We’re writing, as leaders of the largest police organizations in Minnesota and former officers ourselves, to share the truth about the courageous and professional services provided by law enforcement officers each and every day in our communities, all throughout the state.
Unfortunately, when we open the newspaper, turn on the TV, or check social media, we see a small but vocal group of people demonizing law enforcement officials. There are pictures of graffiti-laden buildings in the aftermath of the Minneapolis and St. Paul riots emblazoned with the phrase “ACAB,” which means “All Cops Are Bastards.”
The constant drumbeat in the last months has been, by some, to cast an entire profession in a false and negative light.
The truth is: Police officers sign up for a dangerous profession and do it to serve their communities. As former officers ourselves, we’ve seen first hand how officers serve as peacemakers to help bring safety and security for all. Every police officer has their own reason for getting into law enforcement, but the common reason across every story is we want to help keep our communities safe. The job involves putting personal safety at risk every day, and police do it to protect and serve.
The truth is: Police officers answer everything, from calls about noisy fireworks, to speeders in front of a school, to the more traumatizing cases of drug overdoses and domestic violence. When officers answer those calls, they are doing it because of the kids walking home from school who need to be safe from a speeding car. They do it because if we are able to deliver life-saving Narcan to an opioid overdose victim, that is one less family burying a loved one. And they do it because a domestic assault victim needs someone to stand with them against an abuser.
None of these calls are easy to see, but cops do it every day. Seeing society at its worst is incredibly hard, and they do it because the victims of crime deserve compassion and support.
So the next time someone tries to send the message, “All Cops Are Bastards,” remember it’s the police officer who is called and is the first to respond when a violent crime is being committed. It’s the police officer who helps make sure the street in front of your child’s school is safe from dangerous drivers. It’s the police officer who shows up to do a welfare check on a family member who hasn’t been heard from in too many days.

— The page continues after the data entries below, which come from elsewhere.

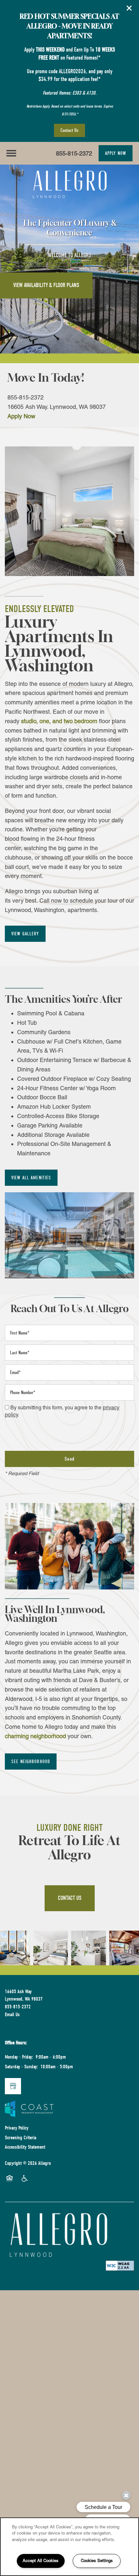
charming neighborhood (35, 1736)
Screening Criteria (20, 2138)
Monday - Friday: (19, 2057)
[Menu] (11, 153)
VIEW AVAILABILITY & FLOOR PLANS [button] (46, 285)
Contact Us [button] (69, 1898)
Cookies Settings (97, 2560)
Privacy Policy (16, 2128)
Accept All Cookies (41, 2560)
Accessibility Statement (25, 2147)
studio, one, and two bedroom (59, 721)
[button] (129, 8)
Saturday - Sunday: (21, 2067)
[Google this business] (13, 2086)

The truth is: Police officers are your friends and neighbors, and they do the work because they choose to help our communities and keep us all safe.
Sean Gormley, is executive director of Law Enforcement Labor Services. Brian Peters is executive director of Minnesota Police and Peace Officers Association.
LELS is Minnesota’s largest law enforcement labor union, representing more than 6,000 officers in the state. MPPOA is the largest association representing public safety professionals in the state. It’s 10,000 members hold active law enforcement licenses, such as police officers, correction officers, dispatchers and firefighters.